Query 2 looks at the table's primary key index, finds the correct 600k ids and their corresponding locations within the table, then goes to the table and fetches whichever subset of fields are asked for from those 600k rows.
Query 3 looks at the table's primary key index, finds the correct 600k ids, and returns them. It doesn't need to look at the table at all.
Query 4 looks at the table's primary key index, finds the single entry requested, goes to the table, reads that single entry, and returns it.
Time-wise, let's build backwards:
(Q4) The table index allows lookup of a key (id) in O(log n) time, meaning every time the table doubles in size it only takes one extra step to find the key in the index*. If you have 1 million rows, then, it would only take ~20 steps to find it. A billion rows? 30 steps. The index entry includes data on where in the table to go to find the data for that row, so MySQL jumps to that spot in the table and reads the row. The time reported for this is almost entirely overhead.
(Q3) As I mentioned, the table index is very fast; this query finds the first entry and just traverses the tree until it has the requested number of rows. I'm sure I could calculate the precise number of steps it would take, but as a maximum we'll say 20 steps x 600k rows = 12M steps; since it's traversing a tree it would likely be more like 1M steps, but the precise number is largely irrelevant. The most important thing to realize here is that once MySQL has walked the index to pull the ids it needs, it has everything you asked for. There's no need to go look at the table. The time reported for this one is essentially the time it takes MySQL to walk the index.
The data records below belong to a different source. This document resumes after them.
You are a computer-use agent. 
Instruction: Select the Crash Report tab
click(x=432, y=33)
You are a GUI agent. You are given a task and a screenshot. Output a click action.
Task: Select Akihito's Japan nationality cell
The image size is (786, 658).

(Q2) This begins with the same tree-walking as discussed for query 3, but while pulling the IDs it needs, MySQL also pulls their location within the table files. It then has to go to the table file (probably already cached/mmapped in memory), and for every entry it pulled, seek to the proper place in the table and get the fields requested out of those rows. The time reported for this query is the time it takes to walk the index (as in Q3) plus the time to visit every row specified in the index.
(Q1) This is identical to Q2 when all fields are specified. As the time is essentially identical to Q2, we can see that it doesn't really take measurably more time to pull more fields out of the database, any time there is dwarfed by crawling the index and seeking to the rows.
*: Most databases use an indexing data structure (B-trees for MySQL) that has a log base much higher than 2, meaning that instead of an extra step every time the table doubles, it's more like an extra step every time the table size goes up by a factor of hundreds to thousands. This means that instead of the 20-30 steps I stated in the example, it's more like 2-5.